Spesso mi venivano febbri improvvise e durante la notte mamma era costretta ad alzarsi. Avevo all'incirca tre anni quando incominciai ad indicarle i quadri appesi alla parete della camera dove era raffigurata l'apparizione della Beata Vergine Maria a Bernadette. Le indicavo il volto della Madonna dicendo: «Mamma non vedi com'è bella! Mi sta parlando». Mamma mi guardava lagrimevole; pensava che delirassi, ma non era così: in seguito se ne rese conto. Molte notti mi svegliavo piangendo perché vedevo i morti ed avevo paura, su questo mamma mi ammoniva dicendo: «Non è dei morti che si deve aver paura, ma dei vivi». Per calmare i brividi di sudore freddo ed i tremiti della paura mi insegnò a pregare. Essendo mia madre una donna devota, nelle sue antiche «preci», espresse in lingua sarda, includeva l'inno supremo legato a Dio nostro creatore, e alla Beata Vergine, glorificandola come l'aurora che sorge e apre le porte al nuovo giorno, per salutarci poi al tramonto e avvolgere la notte nel chiarore lunare. Guardando le stelle diceva che in ognuna vi è un Arcangelo, un Santo, l'occhio vigile dei soldati di Cristo per proteggerci dalle tenebre e dal maligno.

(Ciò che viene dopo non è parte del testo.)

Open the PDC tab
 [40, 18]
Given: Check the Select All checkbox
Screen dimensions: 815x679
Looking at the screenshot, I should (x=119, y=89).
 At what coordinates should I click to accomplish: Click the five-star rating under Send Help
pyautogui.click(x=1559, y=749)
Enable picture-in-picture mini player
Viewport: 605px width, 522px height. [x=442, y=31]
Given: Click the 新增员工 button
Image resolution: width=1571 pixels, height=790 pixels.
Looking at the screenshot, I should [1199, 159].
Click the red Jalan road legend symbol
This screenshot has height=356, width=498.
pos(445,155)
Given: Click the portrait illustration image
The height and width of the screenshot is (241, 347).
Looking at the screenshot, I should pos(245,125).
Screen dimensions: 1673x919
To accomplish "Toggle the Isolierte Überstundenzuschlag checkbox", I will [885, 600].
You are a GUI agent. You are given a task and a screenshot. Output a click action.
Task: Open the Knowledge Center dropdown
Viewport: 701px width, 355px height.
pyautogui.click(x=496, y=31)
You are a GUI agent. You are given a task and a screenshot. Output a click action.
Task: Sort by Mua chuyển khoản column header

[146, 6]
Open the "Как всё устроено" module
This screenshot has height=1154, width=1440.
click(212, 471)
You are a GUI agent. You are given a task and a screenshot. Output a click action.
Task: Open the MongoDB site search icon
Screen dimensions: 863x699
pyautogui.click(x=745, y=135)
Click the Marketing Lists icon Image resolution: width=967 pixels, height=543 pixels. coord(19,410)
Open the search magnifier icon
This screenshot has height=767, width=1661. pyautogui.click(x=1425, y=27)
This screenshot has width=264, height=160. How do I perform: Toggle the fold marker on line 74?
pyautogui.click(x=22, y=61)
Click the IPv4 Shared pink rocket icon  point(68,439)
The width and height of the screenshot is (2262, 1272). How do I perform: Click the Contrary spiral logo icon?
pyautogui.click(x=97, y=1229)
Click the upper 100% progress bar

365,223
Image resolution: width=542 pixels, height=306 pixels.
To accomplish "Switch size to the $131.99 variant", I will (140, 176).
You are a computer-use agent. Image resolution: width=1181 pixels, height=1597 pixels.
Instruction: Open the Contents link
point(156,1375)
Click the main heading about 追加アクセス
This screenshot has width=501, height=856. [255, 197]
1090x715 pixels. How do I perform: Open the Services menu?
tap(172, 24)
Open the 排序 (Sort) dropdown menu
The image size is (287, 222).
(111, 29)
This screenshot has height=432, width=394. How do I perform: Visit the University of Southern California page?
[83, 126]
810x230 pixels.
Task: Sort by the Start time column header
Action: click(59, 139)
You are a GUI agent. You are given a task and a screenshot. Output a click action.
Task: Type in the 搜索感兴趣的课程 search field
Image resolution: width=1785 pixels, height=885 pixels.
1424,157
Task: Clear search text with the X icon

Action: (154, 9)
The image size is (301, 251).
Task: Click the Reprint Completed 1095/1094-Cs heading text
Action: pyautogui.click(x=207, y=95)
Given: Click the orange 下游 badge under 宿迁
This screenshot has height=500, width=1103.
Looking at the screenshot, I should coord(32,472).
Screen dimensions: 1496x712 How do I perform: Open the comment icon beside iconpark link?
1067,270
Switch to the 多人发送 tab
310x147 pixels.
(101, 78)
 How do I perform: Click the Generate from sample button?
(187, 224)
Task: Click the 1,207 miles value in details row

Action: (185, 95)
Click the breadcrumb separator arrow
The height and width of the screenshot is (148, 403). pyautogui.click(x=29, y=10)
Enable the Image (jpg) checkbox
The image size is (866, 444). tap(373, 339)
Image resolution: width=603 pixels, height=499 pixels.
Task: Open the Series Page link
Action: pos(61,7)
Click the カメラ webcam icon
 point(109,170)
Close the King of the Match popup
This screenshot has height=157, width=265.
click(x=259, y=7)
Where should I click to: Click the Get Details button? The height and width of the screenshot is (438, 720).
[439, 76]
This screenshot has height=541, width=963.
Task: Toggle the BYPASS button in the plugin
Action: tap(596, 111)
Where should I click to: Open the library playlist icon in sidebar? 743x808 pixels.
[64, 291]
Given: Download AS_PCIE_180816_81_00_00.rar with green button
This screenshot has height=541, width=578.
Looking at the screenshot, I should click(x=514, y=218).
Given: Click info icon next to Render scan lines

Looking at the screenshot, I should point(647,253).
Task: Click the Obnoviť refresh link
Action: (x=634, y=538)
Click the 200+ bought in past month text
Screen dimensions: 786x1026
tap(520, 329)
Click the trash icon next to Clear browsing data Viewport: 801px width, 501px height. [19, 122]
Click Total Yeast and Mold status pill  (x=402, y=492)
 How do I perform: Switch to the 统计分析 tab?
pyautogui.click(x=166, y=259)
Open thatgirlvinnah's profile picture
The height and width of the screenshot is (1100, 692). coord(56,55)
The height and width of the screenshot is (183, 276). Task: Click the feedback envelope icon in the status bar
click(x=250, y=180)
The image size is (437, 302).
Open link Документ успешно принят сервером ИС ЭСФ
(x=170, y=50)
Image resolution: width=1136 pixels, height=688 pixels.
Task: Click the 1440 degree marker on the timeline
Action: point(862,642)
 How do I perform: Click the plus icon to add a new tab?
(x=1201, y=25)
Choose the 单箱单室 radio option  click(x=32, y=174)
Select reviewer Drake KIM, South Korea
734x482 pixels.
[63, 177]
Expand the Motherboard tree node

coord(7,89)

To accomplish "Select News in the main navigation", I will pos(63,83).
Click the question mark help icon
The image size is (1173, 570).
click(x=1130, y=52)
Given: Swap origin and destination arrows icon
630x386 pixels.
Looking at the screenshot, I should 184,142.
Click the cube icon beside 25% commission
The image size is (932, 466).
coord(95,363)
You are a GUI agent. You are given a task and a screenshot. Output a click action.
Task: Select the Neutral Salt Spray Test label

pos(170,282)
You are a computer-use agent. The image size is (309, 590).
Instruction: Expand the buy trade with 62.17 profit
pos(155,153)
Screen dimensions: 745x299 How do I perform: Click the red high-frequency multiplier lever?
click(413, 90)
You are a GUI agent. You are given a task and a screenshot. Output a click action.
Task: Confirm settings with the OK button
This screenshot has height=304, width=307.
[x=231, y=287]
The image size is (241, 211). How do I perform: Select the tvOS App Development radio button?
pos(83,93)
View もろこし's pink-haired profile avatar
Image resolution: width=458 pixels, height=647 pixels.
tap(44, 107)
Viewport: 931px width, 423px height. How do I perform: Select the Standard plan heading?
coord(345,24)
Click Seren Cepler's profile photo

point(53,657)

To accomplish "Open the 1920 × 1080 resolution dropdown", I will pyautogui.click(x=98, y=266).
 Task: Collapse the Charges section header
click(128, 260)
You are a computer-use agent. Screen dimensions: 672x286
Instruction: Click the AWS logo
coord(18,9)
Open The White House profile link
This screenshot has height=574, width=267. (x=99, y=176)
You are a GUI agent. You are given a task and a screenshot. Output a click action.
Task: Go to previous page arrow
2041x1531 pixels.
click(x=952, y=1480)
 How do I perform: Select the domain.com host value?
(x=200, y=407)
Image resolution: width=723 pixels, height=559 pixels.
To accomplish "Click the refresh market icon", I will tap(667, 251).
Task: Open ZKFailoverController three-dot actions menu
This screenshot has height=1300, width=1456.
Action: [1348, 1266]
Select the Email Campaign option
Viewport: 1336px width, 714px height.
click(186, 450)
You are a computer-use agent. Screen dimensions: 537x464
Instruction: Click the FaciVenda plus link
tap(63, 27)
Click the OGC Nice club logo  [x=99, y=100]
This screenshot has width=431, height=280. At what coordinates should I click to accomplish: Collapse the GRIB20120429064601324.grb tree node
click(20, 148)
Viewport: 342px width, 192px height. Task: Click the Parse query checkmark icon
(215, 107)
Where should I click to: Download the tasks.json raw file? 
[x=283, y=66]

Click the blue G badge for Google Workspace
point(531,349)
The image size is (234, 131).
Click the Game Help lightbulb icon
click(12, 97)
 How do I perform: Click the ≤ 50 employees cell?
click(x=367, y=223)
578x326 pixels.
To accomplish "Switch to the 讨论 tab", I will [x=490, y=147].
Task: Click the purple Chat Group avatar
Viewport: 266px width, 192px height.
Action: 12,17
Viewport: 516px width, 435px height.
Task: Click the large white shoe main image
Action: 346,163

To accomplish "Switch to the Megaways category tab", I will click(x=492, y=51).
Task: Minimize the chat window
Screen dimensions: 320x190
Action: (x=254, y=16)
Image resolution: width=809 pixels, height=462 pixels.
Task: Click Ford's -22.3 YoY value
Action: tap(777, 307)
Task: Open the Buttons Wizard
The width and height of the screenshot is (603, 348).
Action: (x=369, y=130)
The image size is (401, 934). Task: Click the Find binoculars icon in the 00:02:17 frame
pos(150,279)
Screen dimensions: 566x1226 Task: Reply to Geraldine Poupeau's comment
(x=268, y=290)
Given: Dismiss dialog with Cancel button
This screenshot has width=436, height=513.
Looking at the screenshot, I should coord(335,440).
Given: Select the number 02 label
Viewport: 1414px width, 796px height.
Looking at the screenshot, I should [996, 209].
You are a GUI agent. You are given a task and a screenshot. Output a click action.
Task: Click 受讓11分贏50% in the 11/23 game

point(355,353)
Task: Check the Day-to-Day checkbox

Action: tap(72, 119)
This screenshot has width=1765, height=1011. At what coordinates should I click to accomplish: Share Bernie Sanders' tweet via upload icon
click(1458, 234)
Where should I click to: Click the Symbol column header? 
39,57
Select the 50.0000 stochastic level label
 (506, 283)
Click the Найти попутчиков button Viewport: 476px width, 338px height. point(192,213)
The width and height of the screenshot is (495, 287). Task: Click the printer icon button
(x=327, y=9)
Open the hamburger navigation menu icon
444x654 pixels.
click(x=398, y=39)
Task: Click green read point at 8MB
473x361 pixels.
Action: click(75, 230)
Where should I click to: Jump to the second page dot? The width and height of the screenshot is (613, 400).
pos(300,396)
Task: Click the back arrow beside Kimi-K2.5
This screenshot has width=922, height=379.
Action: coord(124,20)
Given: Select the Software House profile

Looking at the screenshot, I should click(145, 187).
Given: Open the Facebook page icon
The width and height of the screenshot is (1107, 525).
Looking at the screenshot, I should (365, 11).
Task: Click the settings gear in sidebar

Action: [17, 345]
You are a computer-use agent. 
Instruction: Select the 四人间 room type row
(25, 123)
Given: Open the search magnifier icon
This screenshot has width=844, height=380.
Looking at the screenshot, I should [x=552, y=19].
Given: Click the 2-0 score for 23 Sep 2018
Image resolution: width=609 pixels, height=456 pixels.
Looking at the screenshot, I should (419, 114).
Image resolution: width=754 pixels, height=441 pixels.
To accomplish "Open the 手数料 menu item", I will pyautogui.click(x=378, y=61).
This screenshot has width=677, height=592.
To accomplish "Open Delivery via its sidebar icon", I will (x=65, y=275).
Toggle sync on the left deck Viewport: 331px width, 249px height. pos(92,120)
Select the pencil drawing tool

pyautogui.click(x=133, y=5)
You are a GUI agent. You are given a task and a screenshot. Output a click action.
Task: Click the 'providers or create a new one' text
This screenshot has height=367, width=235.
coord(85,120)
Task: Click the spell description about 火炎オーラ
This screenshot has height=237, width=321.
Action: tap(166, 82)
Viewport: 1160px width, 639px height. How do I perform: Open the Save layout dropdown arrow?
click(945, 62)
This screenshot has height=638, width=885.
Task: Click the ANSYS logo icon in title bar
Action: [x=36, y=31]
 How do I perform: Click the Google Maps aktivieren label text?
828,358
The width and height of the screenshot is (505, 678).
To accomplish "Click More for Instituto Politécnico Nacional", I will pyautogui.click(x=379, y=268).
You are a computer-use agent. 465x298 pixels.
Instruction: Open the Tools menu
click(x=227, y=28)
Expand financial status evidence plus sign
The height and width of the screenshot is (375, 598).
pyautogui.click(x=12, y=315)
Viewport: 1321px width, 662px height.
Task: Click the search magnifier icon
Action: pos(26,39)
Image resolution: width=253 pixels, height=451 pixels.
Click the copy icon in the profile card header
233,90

In uno stato di semitrance: in un angolo della camera mi attirava una voce soave, mi sentivo venire meno, levitarmi, mi trovavo supina sul letto col volto della Beata Vergine che scompariva nella palla di fuoco. Non potevo per leggi divine, parlarne con alcuno finché il tempo non fosse compiuto.
 
Per leggere la prefazione di Dal libro «Espressioni Poetiche»
 
Per leggere la alcune pagine dal libro «Espressioni Poetiche»
Per leggere la prefazione del libro «Ciao Mamma»
Per leggere alcune pagine del libro «Ciao mamma»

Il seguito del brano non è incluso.